*EXERCISE 1*
Answer these questions using the film article below.
(a) Who wrote the music for the film?
(b) What asking price did the house Mary wanted have?
(c) How much will the newspaper pay the journalist for his story if the plane crashes?

.....

- Original UK quad format film poster
- Directed by: Charles Crichton
- Screenplay by: John Eldridge William Rose
- Story by: William Rose
- Produced by: Michael Balcon
- Starring: Jack Hawkins Elizabeth Sellars
- Cinematography: Douglas Slocombe
- Edited by: Peter Tanner
- Music by: Gerard Schurmann
- Production company: Ealing Films
- Distributed by: Metro-Goldwyn-Mayer
- Release date: 24 January 1957 (UK);
- Running time: 86 minutes
- Country: United Kingdom
- Language: English
- Budget: $486,000
- Box office: $500,000

= The Man in the Sky =

1957 British film by Charles Crichton

The Man in the Sky (released in the U.S. as Decision Against Time) is a 1957 British thriller drama film directed by Charles Chrichton and starring Jack Hawkins and Elizabeth Sellars. The screenplay was by John Eldridge and William Rose. A test pilot strives to land a stricken prototype plane.

==Plot==
Test pilot John Mitchell is married, has two young sons, and lives in a rented semi-detached house in the suburbs of Wolverhampton. He disappoints his wife Mary by refusing to increase their bid to buy a house from £3,500 to the asking price of £4,000, which he says they cannot afford. What she does not know is that the aircraft manufacturing company he works for is in desperate financial straits. Owner Reginald Conway needs to convince potential buyer Ashmore to place an order soon or the firm will go bankrupt. Mitchell takes the only prototype of a new freight aeroplane for a flight, with Ashmore and several of Conway's employees aboard. It has the maximum cargo on board: three heavy vehicles including a Rolls-Royce. Ashmore explains he is close to accepting a deal. During testing, one engine catches fire.

Ashmore and the others parachute to safety over the airfield. Mitchell is able to extinguish the fire by diving the aeroplane, but loses half of his aileron control in the process. It is suggested to fly on for two hours to reduce the fuel. Then, despite Conway's order and the urgings of others, he decides to try to land the aeroplane rather than crashing it into the sea. However, he has to fly back and forth for half an hour to use up fuel, shifting the centre of gravity in the aircraft away from the dead engine to make the landing more feasible. Ashmore is convinced of the aircraft's value by its performance in the dive and expresses confidence in Mitchell's ability to land it.

A freelance journalist comes to the airfield to collect information for a story. As he waits for the plane to use up enough fuel to try a landing, the journalist tries to sell the story to a newspaper and is told that they will pay him £50 for the story if the plane crashes, but if the pilot lands the plane safely the newspaper does not want the story.

.....

*EXERCISE 2*
Format the records as a Markdown table with the columns Row and Line, leaving out blank lines. Begin at the line that contains "How do I perform: Use the 红药" and continue through the end of the records.

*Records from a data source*
.....

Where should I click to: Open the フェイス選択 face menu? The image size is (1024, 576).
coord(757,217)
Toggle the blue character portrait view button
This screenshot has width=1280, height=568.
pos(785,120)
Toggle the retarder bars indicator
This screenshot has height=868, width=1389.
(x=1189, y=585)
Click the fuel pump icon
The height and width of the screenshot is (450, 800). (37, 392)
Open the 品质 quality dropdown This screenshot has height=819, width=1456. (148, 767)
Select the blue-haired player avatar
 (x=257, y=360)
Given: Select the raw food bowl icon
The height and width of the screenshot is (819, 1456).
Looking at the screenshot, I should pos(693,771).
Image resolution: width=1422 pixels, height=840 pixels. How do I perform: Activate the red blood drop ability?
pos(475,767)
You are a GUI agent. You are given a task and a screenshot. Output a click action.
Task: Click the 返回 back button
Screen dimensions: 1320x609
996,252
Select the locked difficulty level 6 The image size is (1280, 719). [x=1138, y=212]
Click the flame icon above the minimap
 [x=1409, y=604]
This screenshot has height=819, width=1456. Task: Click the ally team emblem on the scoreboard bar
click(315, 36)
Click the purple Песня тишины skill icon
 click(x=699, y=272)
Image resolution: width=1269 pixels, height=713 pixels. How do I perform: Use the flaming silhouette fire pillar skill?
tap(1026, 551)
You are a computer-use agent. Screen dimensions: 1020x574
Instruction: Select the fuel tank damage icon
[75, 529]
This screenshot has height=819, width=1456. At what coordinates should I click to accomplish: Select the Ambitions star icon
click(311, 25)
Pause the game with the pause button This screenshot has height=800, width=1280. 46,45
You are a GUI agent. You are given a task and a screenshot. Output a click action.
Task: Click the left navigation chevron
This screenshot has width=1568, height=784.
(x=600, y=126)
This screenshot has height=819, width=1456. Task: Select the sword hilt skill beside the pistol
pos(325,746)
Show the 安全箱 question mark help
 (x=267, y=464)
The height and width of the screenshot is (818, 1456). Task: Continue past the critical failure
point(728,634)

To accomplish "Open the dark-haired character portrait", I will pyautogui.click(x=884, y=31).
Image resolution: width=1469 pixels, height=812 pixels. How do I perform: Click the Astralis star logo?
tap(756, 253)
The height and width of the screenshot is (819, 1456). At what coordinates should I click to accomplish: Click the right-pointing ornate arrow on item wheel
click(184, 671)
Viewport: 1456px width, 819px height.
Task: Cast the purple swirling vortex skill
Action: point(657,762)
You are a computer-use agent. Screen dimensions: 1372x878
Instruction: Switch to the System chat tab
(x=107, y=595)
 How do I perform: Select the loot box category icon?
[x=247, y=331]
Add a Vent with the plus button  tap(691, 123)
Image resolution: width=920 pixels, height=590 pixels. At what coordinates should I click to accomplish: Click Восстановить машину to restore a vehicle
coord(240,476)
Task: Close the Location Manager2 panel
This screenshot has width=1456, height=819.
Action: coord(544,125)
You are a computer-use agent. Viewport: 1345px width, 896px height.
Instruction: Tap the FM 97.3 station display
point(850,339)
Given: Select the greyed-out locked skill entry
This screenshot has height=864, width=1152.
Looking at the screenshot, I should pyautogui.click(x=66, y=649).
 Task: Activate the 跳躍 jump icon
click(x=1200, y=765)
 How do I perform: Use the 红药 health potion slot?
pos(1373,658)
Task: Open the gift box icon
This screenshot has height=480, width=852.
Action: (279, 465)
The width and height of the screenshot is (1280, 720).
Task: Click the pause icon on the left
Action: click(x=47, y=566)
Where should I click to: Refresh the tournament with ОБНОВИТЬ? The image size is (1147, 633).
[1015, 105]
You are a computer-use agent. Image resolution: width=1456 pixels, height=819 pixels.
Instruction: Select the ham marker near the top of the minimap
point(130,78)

.....

*FINAL RESULT 1*
(a) Gerard Schurmann
(b) £4,000
(c) £50

*FINAL RESULT 2*
| Row | Line |
|---|---|
| 1 |  How do I perform: Use the 红药 health potion slot? |
| 2 | pos(1373,658) |
| 3 | Task: Open the gift box icon |
| 4 | This screenshot has height=480, width=852. |
| 5 | Action: (279, 465) |
| 6 | The width and height of the screenshot is (1280, 720). |
| 7 | Task: Click the pause icon on the left |
| 8 | Action: click(x=47, y=566) |
| 9 | Where should I click to: Refresh the tournament with ОБНОВИТЬ? The image size is (1147, 633). |
| 10 | [1015, 105] |
| 11 | You are a computer-use agent. Image resolution: width=1456 pixels, height=819 pixels. |
| 12 | Instruction: Select the ham marker near the top of the minimap |
| 13 | point(130,78) |